→ **Your assignment**
Find the line containing "The width and height of the screenshot is (1024, 494)." in the data below and repeat it, along with all later lines, exactly through the last one.

[Saved data entries]
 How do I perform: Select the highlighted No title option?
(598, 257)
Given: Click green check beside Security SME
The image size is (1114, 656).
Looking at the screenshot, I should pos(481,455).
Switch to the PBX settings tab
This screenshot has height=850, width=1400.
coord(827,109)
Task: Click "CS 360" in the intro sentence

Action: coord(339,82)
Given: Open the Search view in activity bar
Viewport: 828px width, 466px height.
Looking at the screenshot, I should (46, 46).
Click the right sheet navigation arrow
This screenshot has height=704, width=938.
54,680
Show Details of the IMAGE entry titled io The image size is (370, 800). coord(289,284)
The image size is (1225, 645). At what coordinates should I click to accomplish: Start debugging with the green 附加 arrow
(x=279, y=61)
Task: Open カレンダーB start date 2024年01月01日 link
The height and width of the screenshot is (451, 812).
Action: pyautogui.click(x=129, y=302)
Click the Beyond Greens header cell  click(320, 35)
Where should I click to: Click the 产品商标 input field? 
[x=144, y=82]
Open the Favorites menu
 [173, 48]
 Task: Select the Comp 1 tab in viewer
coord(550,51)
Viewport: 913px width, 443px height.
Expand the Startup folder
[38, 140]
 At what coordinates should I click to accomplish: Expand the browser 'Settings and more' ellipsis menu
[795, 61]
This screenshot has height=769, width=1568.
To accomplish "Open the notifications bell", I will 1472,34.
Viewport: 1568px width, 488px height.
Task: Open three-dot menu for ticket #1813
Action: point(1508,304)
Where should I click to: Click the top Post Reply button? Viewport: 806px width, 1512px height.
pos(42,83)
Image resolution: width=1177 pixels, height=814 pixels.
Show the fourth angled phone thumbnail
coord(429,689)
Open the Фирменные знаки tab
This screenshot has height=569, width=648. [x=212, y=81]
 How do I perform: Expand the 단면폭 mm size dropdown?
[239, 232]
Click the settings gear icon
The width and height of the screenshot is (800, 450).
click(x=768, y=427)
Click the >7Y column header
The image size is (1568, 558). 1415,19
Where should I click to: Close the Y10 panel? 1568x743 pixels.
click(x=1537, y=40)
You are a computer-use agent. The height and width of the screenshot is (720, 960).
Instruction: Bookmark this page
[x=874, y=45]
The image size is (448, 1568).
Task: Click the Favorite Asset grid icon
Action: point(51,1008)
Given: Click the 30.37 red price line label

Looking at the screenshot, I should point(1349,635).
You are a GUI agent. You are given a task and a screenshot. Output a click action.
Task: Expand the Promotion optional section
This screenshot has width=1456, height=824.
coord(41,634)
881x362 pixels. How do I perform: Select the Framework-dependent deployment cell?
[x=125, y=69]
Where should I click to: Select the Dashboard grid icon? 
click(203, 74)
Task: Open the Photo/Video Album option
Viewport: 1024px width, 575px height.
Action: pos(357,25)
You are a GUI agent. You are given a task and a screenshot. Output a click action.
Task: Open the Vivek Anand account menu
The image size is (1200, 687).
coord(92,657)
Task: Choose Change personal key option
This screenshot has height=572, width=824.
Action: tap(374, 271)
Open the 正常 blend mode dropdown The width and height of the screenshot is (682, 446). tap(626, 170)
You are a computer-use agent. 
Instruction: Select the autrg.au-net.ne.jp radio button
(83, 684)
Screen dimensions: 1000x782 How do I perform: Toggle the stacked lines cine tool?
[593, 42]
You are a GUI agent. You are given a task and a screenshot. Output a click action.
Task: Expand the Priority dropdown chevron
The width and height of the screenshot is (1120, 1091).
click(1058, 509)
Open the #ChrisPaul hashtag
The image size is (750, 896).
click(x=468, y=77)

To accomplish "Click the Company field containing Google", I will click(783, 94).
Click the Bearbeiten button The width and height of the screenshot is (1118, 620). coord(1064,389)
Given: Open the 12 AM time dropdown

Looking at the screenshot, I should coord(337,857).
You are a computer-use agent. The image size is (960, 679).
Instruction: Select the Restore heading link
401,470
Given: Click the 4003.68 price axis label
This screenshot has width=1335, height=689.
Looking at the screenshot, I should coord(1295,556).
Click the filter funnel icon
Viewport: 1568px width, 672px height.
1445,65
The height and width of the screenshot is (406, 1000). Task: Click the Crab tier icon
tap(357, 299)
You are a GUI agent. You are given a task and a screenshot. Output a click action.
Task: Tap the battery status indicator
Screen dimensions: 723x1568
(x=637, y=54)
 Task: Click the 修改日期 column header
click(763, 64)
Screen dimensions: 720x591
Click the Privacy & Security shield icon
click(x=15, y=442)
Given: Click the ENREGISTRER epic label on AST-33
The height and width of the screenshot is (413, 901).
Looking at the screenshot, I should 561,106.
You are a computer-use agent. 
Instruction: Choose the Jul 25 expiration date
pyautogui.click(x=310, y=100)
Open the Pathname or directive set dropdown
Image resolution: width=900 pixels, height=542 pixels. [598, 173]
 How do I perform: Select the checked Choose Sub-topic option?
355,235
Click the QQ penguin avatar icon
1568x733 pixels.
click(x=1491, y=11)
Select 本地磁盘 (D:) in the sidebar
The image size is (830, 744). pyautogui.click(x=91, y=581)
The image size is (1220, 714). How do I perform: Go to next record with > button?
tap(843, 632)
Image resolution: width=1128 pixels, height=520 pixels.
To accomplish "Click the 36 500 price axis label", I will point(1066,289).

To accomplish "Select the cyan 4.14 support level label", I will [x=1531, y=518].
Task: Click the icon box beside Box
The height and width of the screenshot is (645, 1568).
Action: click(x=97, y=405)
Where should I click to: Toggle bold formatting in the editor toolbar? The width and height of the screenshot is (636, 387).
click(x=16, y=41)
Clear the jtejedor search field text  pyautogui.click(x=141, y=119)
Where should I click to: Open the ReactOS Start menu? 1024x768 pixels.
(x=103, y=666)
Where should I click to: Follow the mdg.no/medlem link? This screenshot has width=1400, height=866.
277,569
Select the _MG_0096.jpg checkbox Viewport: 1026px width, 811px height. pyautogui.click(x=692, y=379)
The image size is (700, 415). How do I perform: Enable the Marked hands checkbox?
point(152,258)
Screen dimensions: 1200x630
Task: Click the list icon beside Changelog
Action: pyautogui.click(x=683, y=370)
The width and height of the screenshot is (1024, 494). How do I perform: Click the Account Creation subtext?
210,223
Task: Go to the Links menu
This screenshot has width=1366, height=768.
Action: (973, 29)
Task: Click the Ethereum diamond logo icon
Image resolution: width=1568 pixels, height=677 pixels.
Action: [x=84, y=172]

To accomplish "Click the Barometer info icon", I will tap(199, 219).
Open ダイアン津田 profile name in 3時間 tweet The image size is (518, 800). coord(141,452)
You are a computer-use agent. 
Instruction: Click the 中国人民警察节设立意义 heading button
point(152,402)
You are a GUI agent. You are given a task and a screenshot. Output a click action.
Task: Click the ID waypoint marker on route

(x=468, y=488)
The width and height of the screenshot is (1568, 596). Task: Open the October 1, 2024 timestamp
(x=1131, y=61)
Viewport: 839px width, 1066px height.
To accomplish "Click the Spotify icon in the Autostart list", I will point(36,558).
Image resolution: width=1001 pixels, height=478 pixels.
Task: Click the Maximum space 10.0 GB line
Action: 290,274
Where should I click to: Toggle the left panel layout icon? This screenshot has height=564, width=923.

→ **Exercise response**
The width and height of the screenshot is (1024, 494). How do I perform: Click the Account Creation subtext?
210,223
Task: Go to the Links menu
This screenshot has width=1366, height=768.
Action: (973, 29)
Task: Click the Ethereum diamond logo icon
Image resolution: width=1568 pixels, height=677 pixels.
Action: [x=84, y=172]

To accomplish "Click the Barometer info icon", I will tap(199, 219).
Open ダイアン津田 profile name in 3時間 tweet The image size is (518, 800). coord(141,452)
You are a computer-use agent. 
Instruction: Click the 中国人民警察节设立意义 heading button
point(152,402)
You are a GUI agent. You are given a task and a screenshot. Output a click action.
Task: Click the ID waypoint marker on route

(x=468, y=488)
The width and height of the screenshot is (1568, 596). Task: Open the October 1, 2024 timestamp
(x=1131, y=61)
Viewport: 839px width, 1066px height.
To accomplish "Click the Spotify icon in the Autostart list", I will point(36,558).
Image resolution: width=1001 pixels, height=478 pixels.
Task: Click the Maximum space 10.0 GB line
Action: 290,274
Where should I click to: Toggle the left panel layout icon? This screenshot has height=564, width=923.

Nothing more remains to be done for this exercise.